24 October 2010

In Denial

I was talking with a friend the other day about another friend. You could call it gossip, but I wouldn't for two simple reasons. First, we were talking about how my friend interacts with her friend, and second, it wasn't in any way negative about the friend's friend.

If you understand that, good for you. I'm not sure if I do myself.

Anyways, we were talking, and the subject of denial was brought up. Maybe it's because I've been in denial myself recently, or maybe because we were talking about it so recently, but I've been thinking about denial a lot.

This is how I figure it. Denial is not acknowledging that a problem exists, but in order for someone to be in denial, there needs to be a problem. It can be one you've observed for yourself, or it could be brought to your attention by someone else. But it has to exist, and the issue has to have been raised for denial to occur. Otherwise, it's just oblivion.

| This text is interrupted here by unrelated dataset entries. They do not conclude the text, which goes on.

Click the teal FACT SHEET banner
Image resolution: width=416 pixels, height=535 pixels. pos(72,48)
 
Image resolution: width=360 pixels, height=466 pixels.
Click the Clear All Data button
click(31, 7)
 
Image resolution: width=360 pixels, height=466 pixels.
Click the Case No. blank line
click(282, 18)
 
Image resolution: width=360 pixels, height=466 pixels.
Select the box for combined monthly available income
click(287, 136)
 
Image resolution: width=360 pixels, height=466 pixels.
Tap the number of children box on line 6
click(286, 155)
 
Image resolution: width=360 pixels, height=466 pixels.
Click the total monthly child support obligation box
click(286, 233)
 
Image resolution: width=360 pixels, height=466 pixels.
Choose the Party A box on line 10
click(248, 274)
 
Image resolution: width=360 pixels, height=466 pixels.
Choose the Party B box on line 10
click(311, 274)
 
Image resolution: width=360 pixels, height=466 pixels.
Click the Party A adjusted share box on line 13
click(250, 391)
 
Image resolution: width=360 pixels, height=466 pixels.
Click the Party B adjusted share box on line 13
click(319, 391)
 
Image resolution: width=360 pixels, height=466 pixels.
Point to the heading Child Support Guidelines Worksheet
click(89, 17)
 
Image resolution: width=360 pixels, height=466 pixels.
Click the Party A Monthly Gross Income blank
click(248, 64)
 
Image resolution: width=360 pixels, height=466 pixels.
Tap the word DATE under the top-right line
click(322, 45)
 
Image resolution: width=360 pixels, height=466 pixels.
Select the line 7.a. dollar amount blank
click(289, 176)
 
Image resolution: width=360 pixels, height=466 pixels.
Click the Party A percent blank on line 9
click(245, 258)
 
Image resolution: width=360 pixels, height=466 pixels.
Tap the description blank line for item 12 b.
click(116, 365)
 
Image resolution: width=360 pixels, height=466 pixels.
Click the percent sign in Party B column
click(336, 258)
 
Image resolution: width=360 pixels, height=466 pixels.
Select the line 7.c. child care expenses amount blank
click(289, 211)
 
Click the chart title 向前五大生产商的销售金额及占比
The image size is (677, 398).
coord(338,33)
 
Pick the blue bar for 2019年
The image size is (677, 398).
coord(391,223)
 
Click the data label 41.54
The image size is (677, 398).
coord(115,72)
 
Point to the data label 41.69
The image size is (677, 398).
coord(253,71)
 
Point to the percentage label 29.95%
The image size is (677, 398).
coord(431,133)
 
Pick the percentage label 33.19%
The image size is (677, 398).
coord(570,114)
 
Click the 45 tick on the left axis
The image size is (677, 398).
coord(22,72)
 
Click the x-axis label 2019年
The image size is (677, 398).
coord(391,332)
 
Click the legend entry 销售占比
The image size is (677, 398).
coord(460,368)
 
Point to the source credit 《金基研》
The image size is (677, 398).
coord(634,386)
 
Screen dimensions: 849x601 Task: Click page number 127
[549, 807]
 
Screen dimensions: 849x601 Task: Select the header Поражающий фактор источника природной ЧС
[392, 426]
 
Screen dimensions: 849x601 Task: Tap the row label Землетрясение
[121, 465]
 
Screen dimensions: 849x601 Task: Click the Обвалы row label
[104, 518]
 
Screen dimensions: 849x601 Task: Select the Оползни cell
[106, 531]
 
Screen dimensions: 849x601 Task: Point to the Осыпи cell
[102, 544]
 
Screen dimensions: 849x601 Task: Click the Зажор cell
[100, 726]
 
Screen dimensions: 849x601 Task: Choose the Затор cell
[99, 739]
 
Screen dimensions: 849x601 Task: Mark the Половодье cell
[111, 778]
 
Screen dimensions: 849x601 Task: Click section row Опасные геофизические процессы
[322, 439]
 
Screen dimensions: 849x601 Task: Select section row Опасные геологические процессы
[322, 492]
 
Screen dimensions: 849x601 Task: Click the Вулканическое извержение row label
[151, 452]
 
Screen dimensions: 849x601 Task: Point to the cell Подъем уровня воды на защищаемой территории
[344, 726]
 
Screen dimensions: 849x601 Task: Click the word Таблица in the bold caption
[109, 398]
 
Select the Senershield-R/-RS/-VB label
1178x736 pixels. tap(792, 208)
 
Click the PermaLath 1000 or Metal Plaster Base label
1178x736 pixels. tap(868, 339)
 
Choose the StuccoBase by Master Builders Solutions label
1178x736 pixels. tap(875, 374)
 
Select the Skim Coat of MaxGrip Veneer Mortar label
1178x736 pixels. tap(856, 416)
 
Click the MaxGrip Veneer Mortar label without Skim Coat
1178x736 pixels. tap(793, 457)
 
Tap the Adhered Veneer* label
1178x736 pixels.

Did that make sense? I'll try it again.

Say someone has the problem of being an obsessive, compulsive neat freak, to the point of alienating others. Oblivion is when this OCD person doesn't realize that the neat freakiness of his or her personality is driving others away. Denial is when the person has realized for themselves or had it presented to them as the reason they have no friends. Capische?

Denial doesn't say "there is no problem." Denial says "this may be a problem, but I really don't want it to be." It's cowardly, in a way. Rather than confronting issues and challenges head-on, a person in denial subscribes to the ostriches' philosophy: If I don't see it, it doesn't exist. Denial is complacency, comfortableness with the status quo.

Well, sticking your head in the ground doesn't solve anything. And to be quite frank, the world is changing every second. The Future is being converted into the Past as the present rips away Now before we know it. Peter Pan is the hero most to be pitied, for he can never change who he is. And denying that a problem exist denies changes which are omnipresent.

Denial isn't oblivion. It's a choice; a conscious, active choice to ignore the state of the world around you. And if I indulge that decision, I'm no better than a traitor to reality.